A estas alturas de la vida ya casi todo son pérdidas. Qué le vamos a hacer. Cuando los amantes del paraíso que contaba Milton miran atrás ya descubren que atrás no queda nada. Sólo la sombra de lo que fueron, una media sonrisa que se quedaba en eso, en una media sonrisa y no en la sonrisa entera, la rabia que te entra cuando quien manda ha convertido la promesa de una vida placentera en el foso de los cocodrilos. Todos los paraísos son paraísos perdidos. Menos uno. El que nos acoge como refugio, como un respiro libertario curtido en la lealtad a la gente que te quiere y por la que darías -como pasa con la buena poesía- lo que tú no tienes, lo que te falta, pues para dar lo que te sobra y no necesitas ya están las novelas. Decir amigo, como cantaba Serrat en una de sus canciones más hermosas, es decir Fernando en sus libros, en sus radios, en sus televisiones, en su casa de Faura rodeado de gente y un jardín con perros que lo adoran.
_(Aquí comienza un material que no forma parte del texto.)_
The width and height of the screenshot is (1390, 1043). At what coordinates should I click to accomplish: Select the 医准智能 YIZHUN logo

Decir Fernando es decir Pedro y un tiempo -como cantaban Juan&Junior cuando éramos jóvenes- que nunca se vio sometido a la devastación porque el amor -por mucho que digan los boleros mexicanos- no tiene por qué ser siempre una emboscada. Decir Fernando es recordar las veces en que te lo encontrabas y descubrías que era buena gente, que podías estar seguro de que nunca te iba a fallar porque no todo lo que hay detrás de los encuentros tiene que ver con las traiciones. Por eso ahora que se ha ido me vienen a la cabeza esos encuentros que tantas veces nos juntaron y las cartas de Emily Dickinson: “el miedo a que no haya más hace brotar las lágrimas”.

Ya sé que es un tópico aburridamente repetido, pero los tópicos triunfan porque encierran una miaja de verdad: nos quedan sus libros, las fotografías compartidas, la seguridad de que la muerte puede ser triste pero también una luminosa huella de lo mejor que tuvimos en la vida. Me quedo con todo eso. Y no tanto con el vacío que casi siempre nos dejan las ausencias.
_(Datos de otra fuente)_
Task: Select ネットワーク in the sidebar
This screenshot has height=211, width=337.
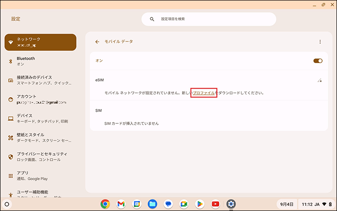Action: pos(40,42)
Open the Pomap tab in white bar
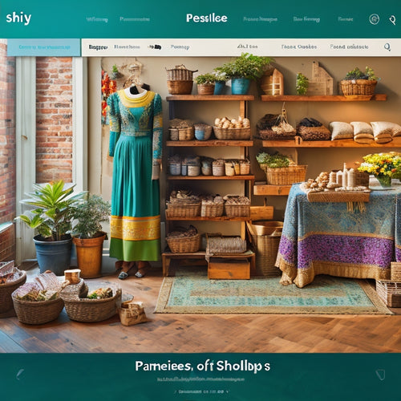The image size is (401, 401). point(180,47)
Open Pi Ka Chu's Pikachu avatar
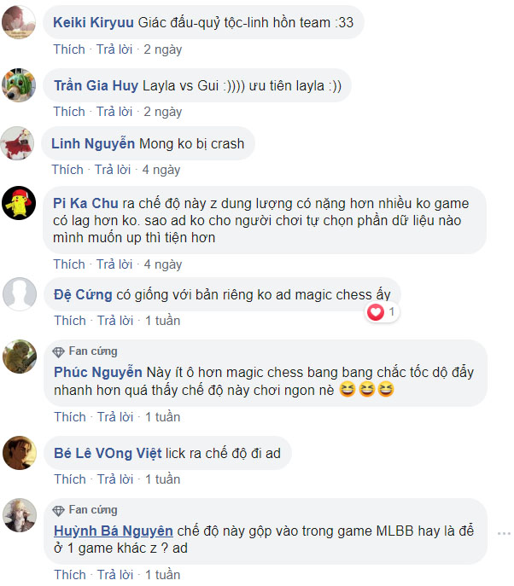The height and width of the screenshot is (586, 514). [x=19, y=203]
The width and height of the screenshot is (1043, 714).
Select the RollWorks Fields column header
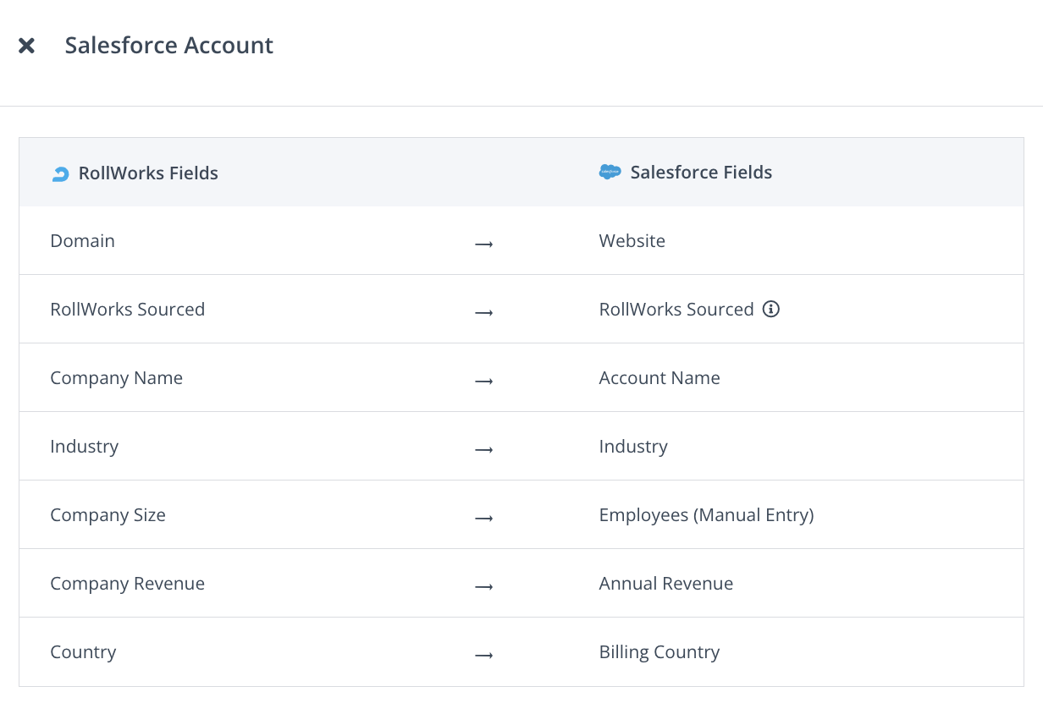click(x=148, y=173)

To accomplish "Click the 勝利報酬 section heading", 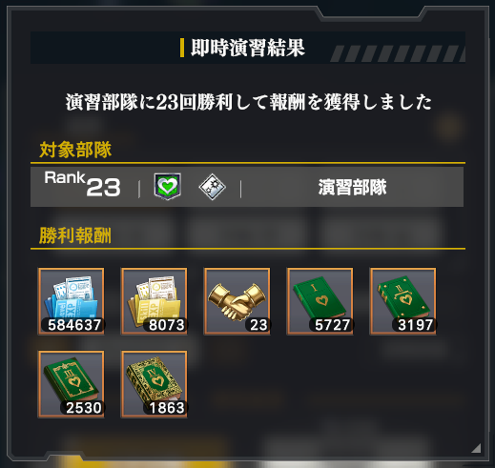I will pyautogui.click(x=75, y=235).
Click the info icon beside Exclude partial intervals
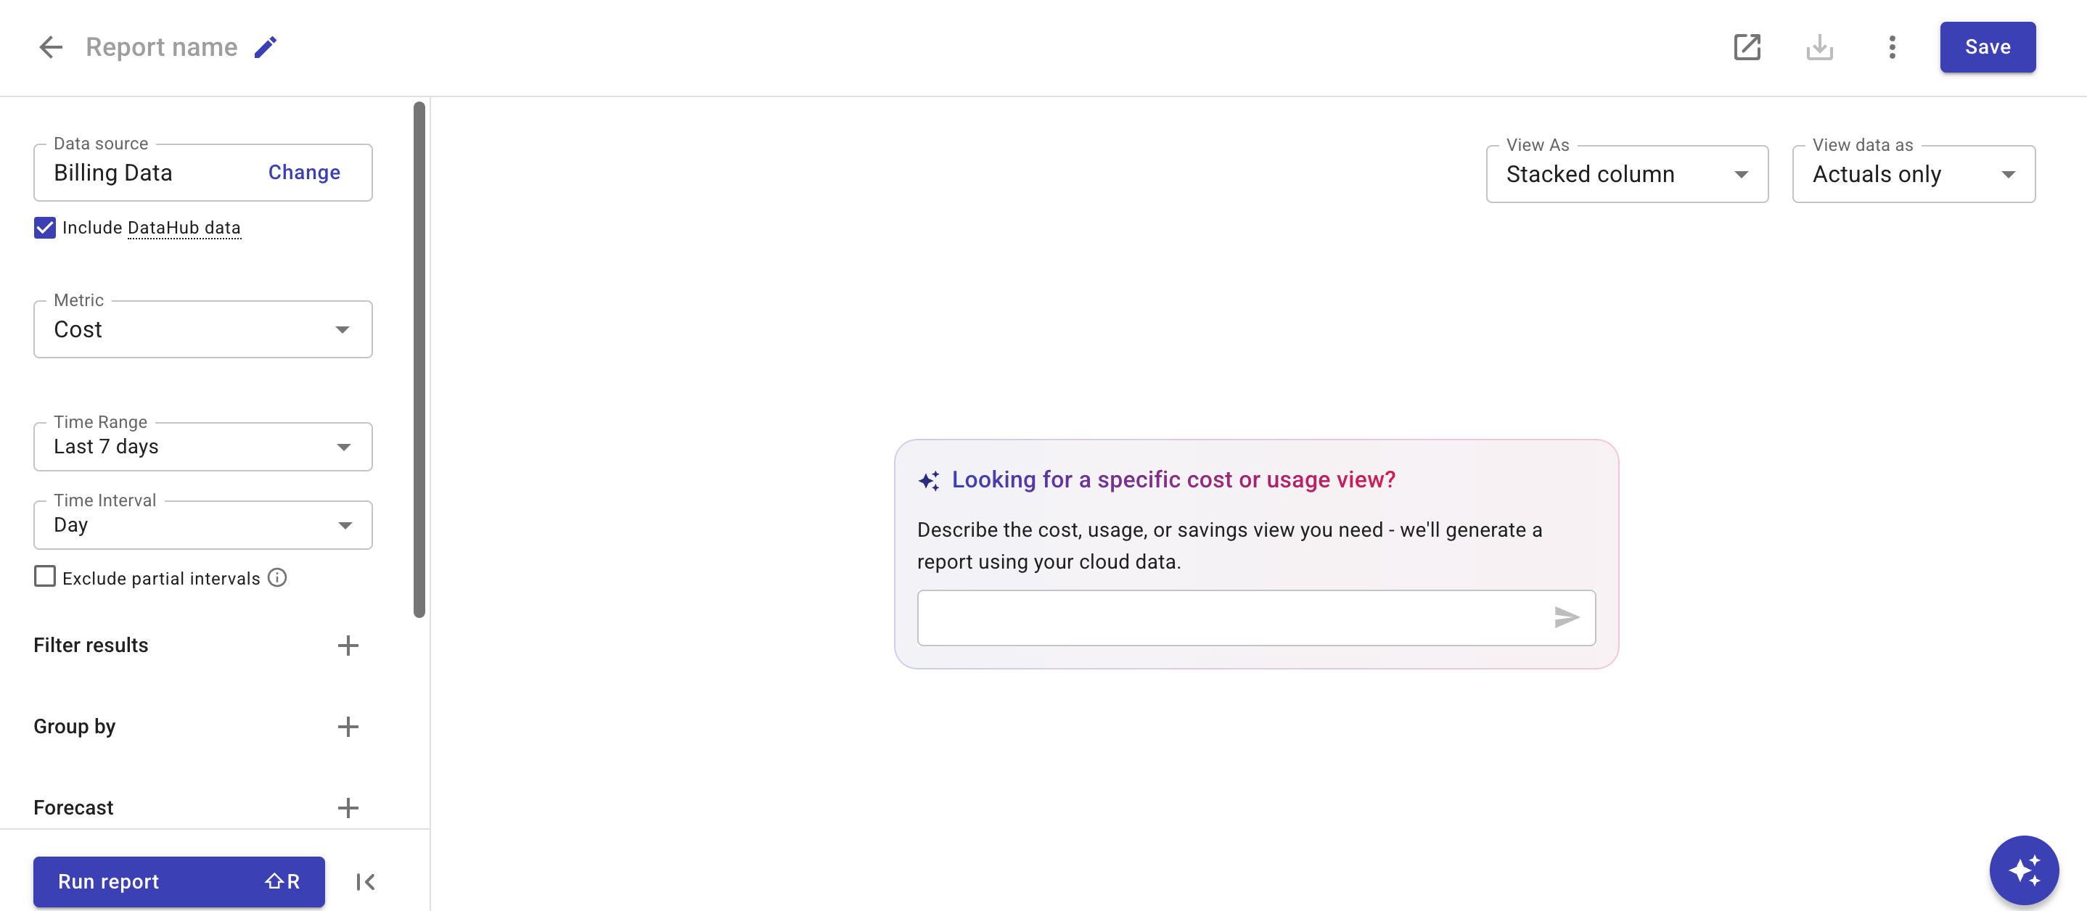2087x911 pixels. [x=277, y=577]
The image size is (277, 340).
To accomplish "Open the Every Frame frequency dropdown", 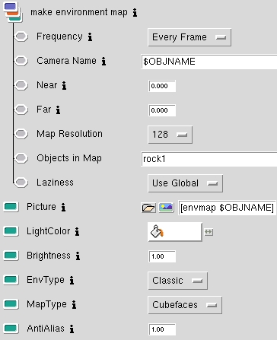I will point(189,37).
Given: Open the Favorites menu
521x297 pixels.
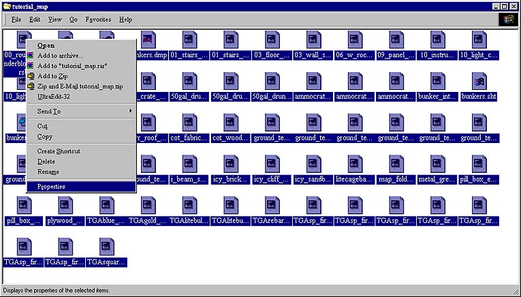Looking at the screenshot, I should [98, 20].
Lo que escribimos -sea ficción o lo que sea- dijo Benjamin que tiene las trazas de una biografía propia. Leí los libros de Fernando Delgado, sus columnas periodísticas, tengo aquí el texto que leyó para la presentación, en la librería Primado de València, de mi novela La noche en que los Beatles llegaron a Barcelona. Desde hacía mucho me venía diciendo que tenía dos cuentas pendientes conmigo: presentar uno de mis libros y venir a Gestalgar, mi pueblo de la Serranía. La primera cuenta la saldamos esa tarde los dos, con Miguel Morata ejerciendo como siempre de anfitrión librero y sobre todo de amigo. La otra ya no será posible. Esta columna podría ser ese recorrido que también podemos hacer por las calles de un periodismo que no nos avergüence, que hable de lo común y no de ese sálvese quien pueda que es la imagen de marca de un capitalismo que todo lo convierte en una ruina moral radicalmente insoportable. La literatura y el periodismo. El mundo que conocimos. La vida que compartimos. La lealtad que nos salvó del foso de los cocodrilos. Ese mundo, Fernando, nuestro mundo.
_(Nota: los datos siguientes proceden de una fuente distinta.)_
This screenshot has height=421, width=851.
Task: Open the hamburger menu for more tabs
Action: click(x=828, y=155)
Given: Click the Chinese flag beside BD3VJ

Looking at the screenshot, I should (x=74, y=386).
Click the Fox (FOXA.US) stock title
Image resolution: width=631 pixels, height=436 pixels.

Escribo esta columna cerca de Brest, allá arriba, en la Bretaña, en la punta francesa de mar conocida como el Finisterre. Estos días se hablará en la Universidad bretona de mis libros y yo recordaré los de Fernando Delgado y a quien fue -y lo seguirá siendo en nuestra memoria- esa buena gente de la que hablaba Antonio Machado. La muerte que te pilla lejos es como si fuera más muerte, más ausencia intransigente, como si dañara más que las que suceden cerca de donde estamos y al alcance del abrazo. Seguramente la tristeza es la misma, te coja donde te coja el momento de la despedida. Para ese momento no sé si habrá algo mejor que los versos de nuestro admirado Vicente Aleixandre: “Duele el día, la noche, / duele el viento gemido, / duele la ira o espada seca, / aquello que se besa cuando es de noche”. Ya habrá salido en todas partes lo que escribo en esta columna. Demasiadas pérdidas a estas alturas de la vida. Pero si hay algo que está por encima de los adioses es la memoria, y lo que hemos sido será como nos recuerden quienes nos conocieron. Ahí, querido amigo, eres un crack, como se dice ahora. Y esta columna, escrita apresuradamente desde lejos, es sólo para decir simplemente que te quiero. Como si fuera esta columna una canción, Fernando. Como si lo fuera.